How do you explain mathematicians? They’ve been developing a complicated difficult and extremely terse notation for thousands of years. We are at the point now where no one cares if you are filtered by mathematical notation.
Code monkey seething is ridiculous, just because you want to import a library and get something done as easily as possible doesn’t mean there is no value in other “esoteric” or “alien” languages.
>They’ve been developing a complicated difficult and extremely terse notation for thousands of years.
more density = easier to read more information, this is scientifically proven
That is my point. And it doesn’t stop millions of people from bashing their head against a wall trying to learn all sorts of mathematics every day. No idea why people hate on languages with syntax / notation that is designed with a purpose. Of those, forth and APLjk come to mind first, but Lisp’s syntax is clean and easy. Don’t get the parens hate.
>Don’t get the parens hate
indoctrination in schools unironically, if we teached apl in school or uni, people would find C ugly
Lisp isn't hard to learn because of the core syntax. It's hard to learn because of all the other idiosyncratic details of any specific Lisp that you have to learn before you can do simple things. Common Lisp being a lisp-2, for example.

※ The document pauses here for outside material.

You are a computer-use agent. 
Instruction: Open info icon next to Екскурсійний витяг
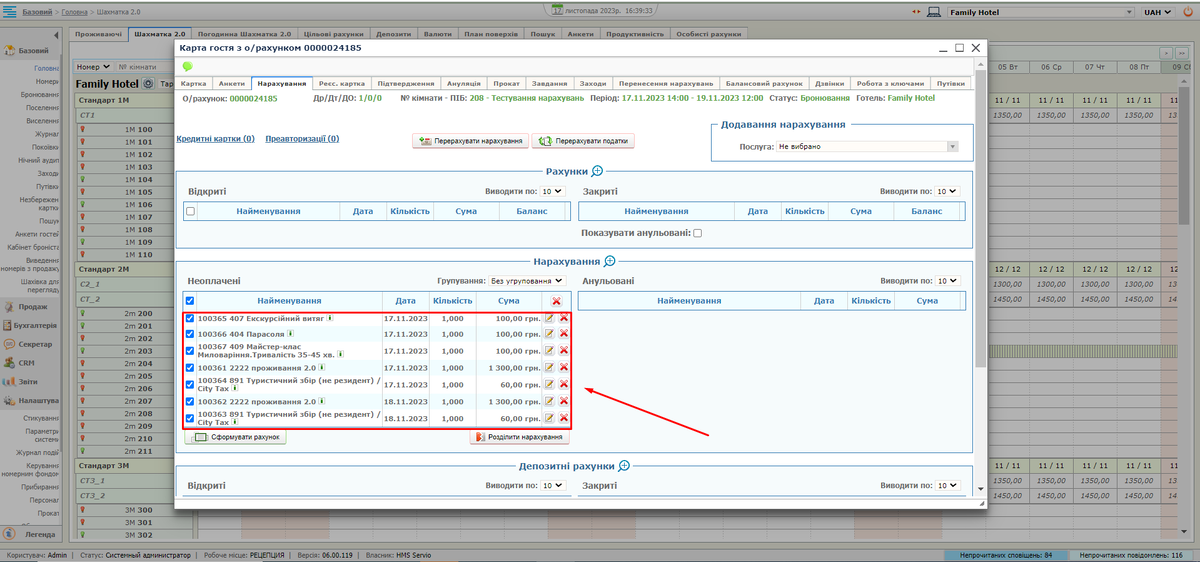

Clojure has some wierd javalike scaffolding, understanding how entrypoints work can be a little painful for a new programmer. Racket is full of autustic academic shit that you hit the moment you try to do something you think would be simple like load some data from json or yaml.
None of those issues have anything to do with syntax. You can even use Hy, which is basically python with lisp syntax, to get a feel for how little the parens really matter.

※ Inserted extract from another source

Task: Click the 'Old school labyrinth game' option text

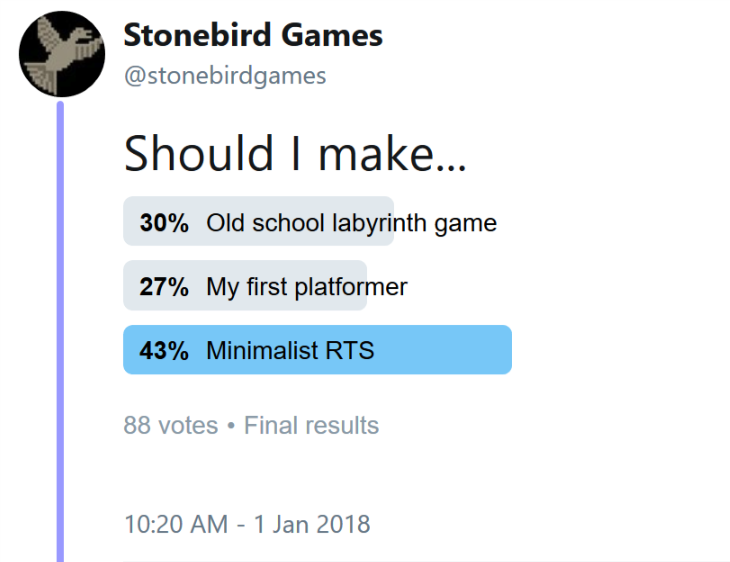Action: [x=351, y=223]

>Racket is full of autustic academic shit that you hit the moment you try to do something you think would be simple like load some data from json or yaml.
While I haven't dealt with json or yaml in racket, your claim that it's full of academic crap is false. Go to docs.racket-lang.org and type json or yaml and you will get what you want. Racket is by far the most practical Scheme, they have a lot of libraries and their documentation is one of the best because they all use the same documentation tool unlike Python.
I also assume from your post that Lisps are harder than Python in which I disagree. Where does this nonsense with Python = easy comes from? Is it the one line hello world? The only easy thing in Python is the ability to write shit code because language features are poorly implemented (lambda, for comprehensions, conditional expressions, syntax). That there is a library for almost everything is true but nobody talks about the quality of them. They all use different documentation layouts, all are incompatible with each other and aren't even compatible with a lot of the language's feature. Look at numpy, like why can't I do math operations on their shitty built in types? Does the language not have interfaces, contracts, traits or whatever they call them?
If you want a real response, try again to make an intelligent post and not a totally retarded one.
The reason being that symbolic AI fell out of favor and it was used mostly for its symbolic manipulation capabilities. That AI winter singlehandedly killed lisp. That's literally the only reason.
because the idea that intelligence was MODEL-PLAN-ACTION were the kind of retardation you could only see at MIT
I wouldn't call it a "winter", but rather a spring. The intuition of Rodney Brooks on behavioral-ism stop defining "intelligence" as an intrinsic property of an agent but rather a property attributed from an external observer of an "emergent intelligent behavior" emerging from hard-wired stimulus and inhibitors were a savior for the field
you'll free to bring your uneducated ass away from here, and please do it
How did it save anything when it didn't have any impact whatsoever on deep learning or its development (not to mention it already existed at the time)?
deep learning is only a subset of ML which is a subset of AI
There is a lot more to AI that deep learning
> yes. multiple. in python, and CL would be better unironically
so do I, for a living. And never once in my life I thought that lisp were better suited for a deep reinforcement learning algorithm
I'm sure you did in your fantasy
>deep learning is only a subset of ML which is a subset of AI
And all useful ML is DL, just as all AI that works is ML in the exclusive sense of DL (RL also is just DL nowadays).
>There is a lot more to AI that deep learning
For all intents and purposes, DL is 100% of AI.
Also, stop moving the goalposts. You claimed that moving away from intrinsic to extrinsic view of intelligence helped the field, yet the field is entirely DL, there has been no real advances in any other direction, and you implied DL isn't what you mean. Clearly huge contradictions here.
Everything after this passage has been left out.